- List of tasks
#1 Answer these from the Fedora Java stack thread:
(a) Which two Java build systems does the team say it delivers, maintains and supports in Fedora?
(b) For how long does the reply say it has seen none of the claimed Java SIG activity?
(c) Whose decision to disallow default streams does the team say it completely respects?
#2 Carry the Fedora Java stack thread forward from its last line, writing the next part of the reply.

- Source
——

Re: The Future of the Java Stack (also regarding ELN and RHEL)

[Date Prev][Date Next][Thread Prev][Thread Next][Date Index][Thread Index]

 



On Thu, Sep 10, 2020 at 4:23 PM Mikolaj Izdebski <mizdebsk@xxxxxxxxxx> wrote:
>
> On Thu, Sep 10, 2020 at 3:29 PM Dominik 'Rathann' Mierzejewski
> <dominik@xxxxxxxxxxxxxx> wrote:
> >
> > On Thursday, 10 September 2020 at 14:50, Joe Orton wrote:
> > [...]
> > > 1.  The team has two missions in Fedora:
> > >
> > > a) We deliver, maintain and support Ant and Maven in Fedora. Our aim
> > > is to provide developers with the most popular Java build systems
> > > which are reviewed, tested, and updated through the release
> > > lifecycle.

You deliver Ant and Maven to nobody. The modules are essentially
unused and / or useless.

> > > b) We design, develop and document tooling that enables anyone to
> > > package Java software with a simple, efficient and scalable process.
> > > We are also active members of Java SIG, collaborating on complex
> > > changes and guiding new contributors.

I don't know which Java SIG you're talking about, because in the past
two years, I've seen none of this.

> > > 2.  We are committed to maintaining the Ant and Maven modules in
> > > Fedora.  We have always expected to make them available as default
> > > streams and in the buildroot so they can be available and consumed by
> > > non-modular packages, but we completely respect the decisions of FESCo
> > > to disallow default streams and of other contributors to adopt and
> > > maintain the non-modular packages.  We are not going to promise to
> > > commit time and resources to maintain the non-modular packages.

So, you respect FESCo decisions but you choose to ignore the
consequences? m'kay.

——

- Dataset content
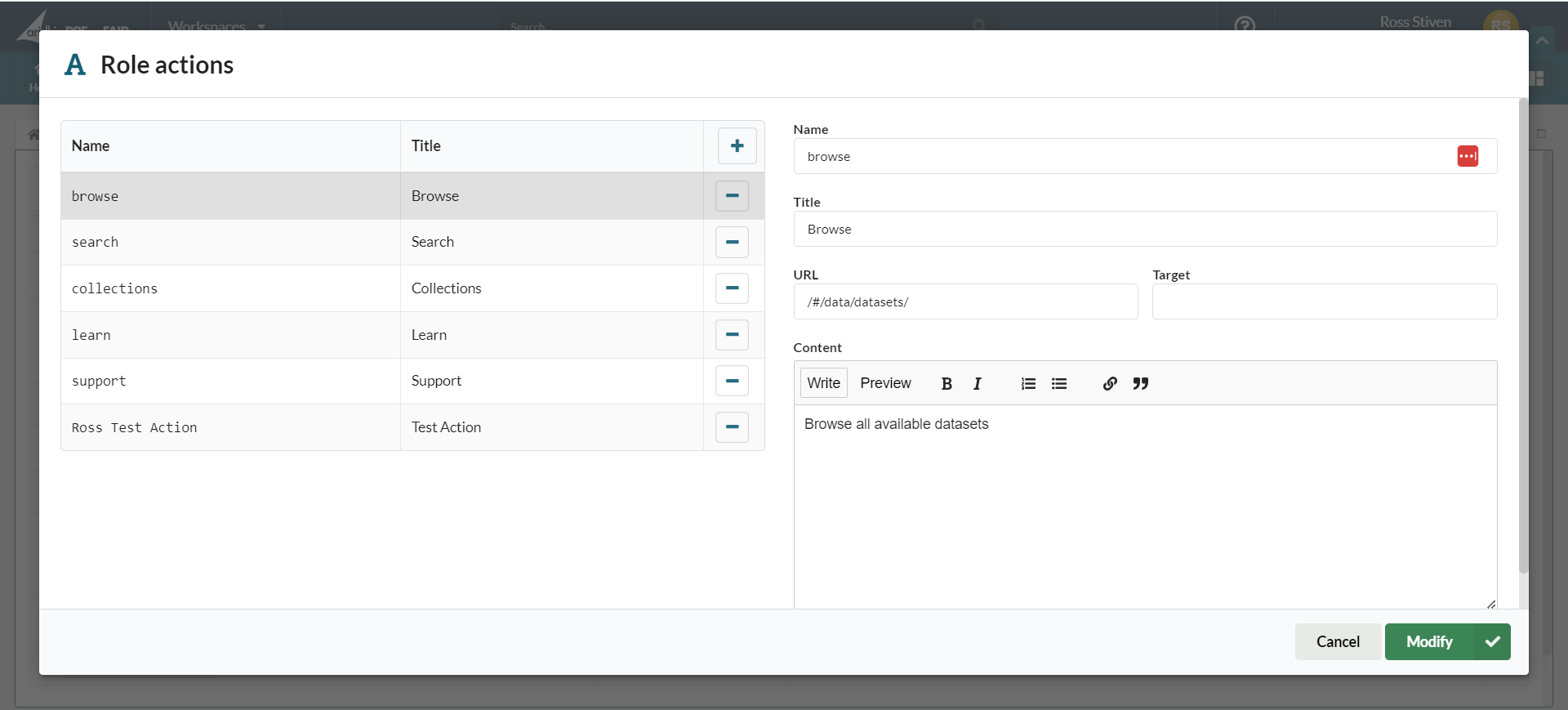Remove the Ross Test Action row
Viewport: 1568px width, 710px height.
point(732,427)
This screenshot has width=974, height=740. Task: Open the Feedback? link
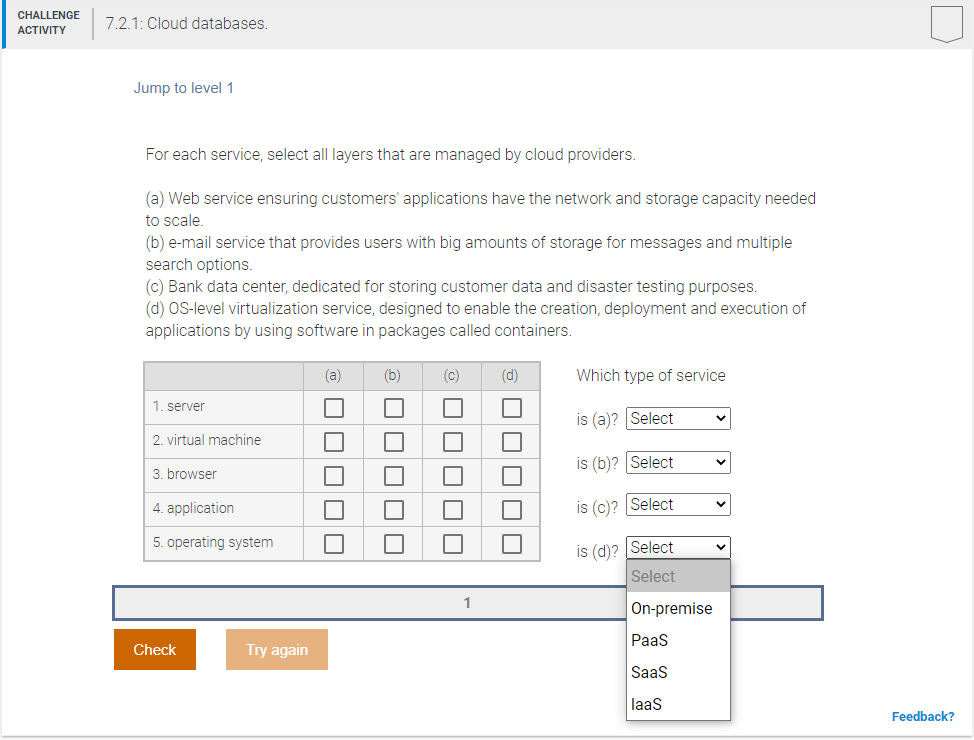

——

- Replies
#1
(a) Ant and Maven
(b) The past two years
(c) FESCo's

#2
> > Points 1b and 2 mean that nobody can consume your packages for
> > maintaining non-modular Java packages, which raises the bar for
> > maintaining Java packages considerably.
>
> Javapackages is the main project that provides Java packaging tooling.
> I am maintaining it both upstream [1] and in Fedora, also as ursine
> package [2].

It's also the *only* non-modular package you still maintain.
However, the only changes you made in the past two years were 1)
enabling xmvn-javadoc upon my request and 2) switching the default
Java to OpenJDK 11 opon Jiri Vanek's request ...

> > [...]
> > > 4.  The benefit we want to preserve from modules is to maintain
> > > packages with varying expectation of quality, specifically separating
> > > the build-time-only vs runtime dependencies.  e.g. in that case that a
> > > web server like Eclipse Jetty is required as a dep for testing another
> > > component during the build, we want to be able to use and build that
> > > component, without being indefinitely on the hook for security
> > > errata.  (The build dependency tree is particularly complex for Maven
> > > and involves many examples of packages with frequent and high severity
> > > vulnerabilies)

This is one of the *worst* aspects of Modularity - being able to
"hide" implementation details from re-use by others.
I would not see this as a benefit, but as a big issue when it comes to
the bigger distribution and collaboration context.

> > On one hand, that's understandable, but you're effectively maintaining
> > those packages anyway. And I don't see any reason why you couldn't do
> > that in the traditional non-modular way, which makes it easier for
> > others to step in and co-maintain. I'm not sure what you mean by
> > "indefinitely on the hook for security errata". Can you elaborate?
>
> All Fedora packages shipped to users are expected to be high-quality
> and well maintained, which may impose a very significant burden on
> maintainers.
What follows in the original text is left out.